Auf der zweiten DVD betritt man nicht nur bestimmte Räume der realisierten Gebäude virtuell, sondern erkundet sogar Gärten der nicht existenten Schlösser. Bei den nicht realisierten Bauten wie dem chinesischen Sommerpalast halfen Kunsthistoriker, Historiker und Pläne. Sie gaben Hinweise darauf, wie sich der König die Gebäude vorstellte. Hier kann man das Efeulabyrinth des chinesischen Palastes besuchen, in Abendrotstimmung. Bevor der König die Pläne jedoch umsetzen lassen konnte, wurde er als "seelengestört" entmündigt.

"Der König, der auch am chinesischen Hofzeremoniell interessiert war, hätte sich hier wenigstens die Erinnerung an eine bestimmte Form unumschränkten Herrschertums verschaffen können."

Für die fotorealistischen 3D-Simulationen der gebauten Schlösser hat ein Laserscanner die Räume abgemessen und eine sogenannte Punktwolke geliefert, ähnlich den Knotenpunkten eines Gitternetzes. Dalibor Karacic hat an den virtuellen Schlössern mit gebaut.

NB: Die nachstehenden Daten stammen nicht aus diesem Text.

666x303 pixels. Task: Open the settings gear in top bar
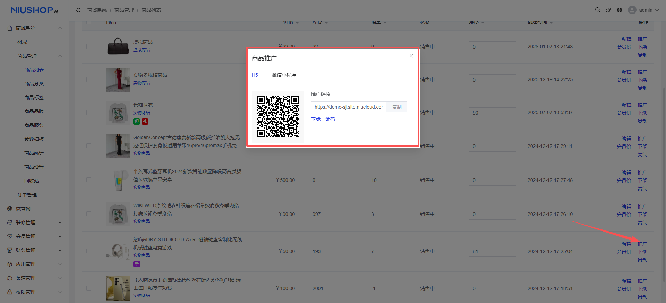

"Wenn man diese Punkte dann hat, dann werden die Algorithmen drübergesetzt, die diese Punkte zusammenfügen. Sie kennen doch früher im Malbuch diese Punkte, die man hat verbinden müssen. Und das machen die Algorithmen. Dann hat man ein vollständiges Modell, wo dann immer noch manuell nach gearbeitet werden muss."

Bis ins kleinste Detail wurden zum Beispiel die Wandmalereien mit Themen aus Wagner-Opern im virtuellen Schloss Neuschwanstein umgesetzt. Im Thronsaal schwebt der virtuelle Besucher durch den Kronleuchter hindurch hoch auf die Galerie, die ein realer Besucher nicht betreten darf. Er kann aus dem Fenster auf die Felsen blicken oder hinunter in den Saal oder er steuert kleine blaue "Is" an, hinter denen sich mehr Informationen verbergen.

"Der Thronsaal in Form einer byzantinischen Kirche scheint mit kostbarsten Steinen und Mosaiken ausgestattet zu sein. Die Säulen sind jedoch aus gefärbtem Stuck und die Darstellungen nur gemalt."

In Zukunft soll ein virtuelles Bayern entstehen, eine Parallelwelt, die dem echten Bayern täuschend ähnlich ist. Man will das gesamte kulturelle Erbe Bayerns mithilfe der Weltraumtechnik virtuell konservieren und Besuchern auf einer Internetplattform zugänglich machen.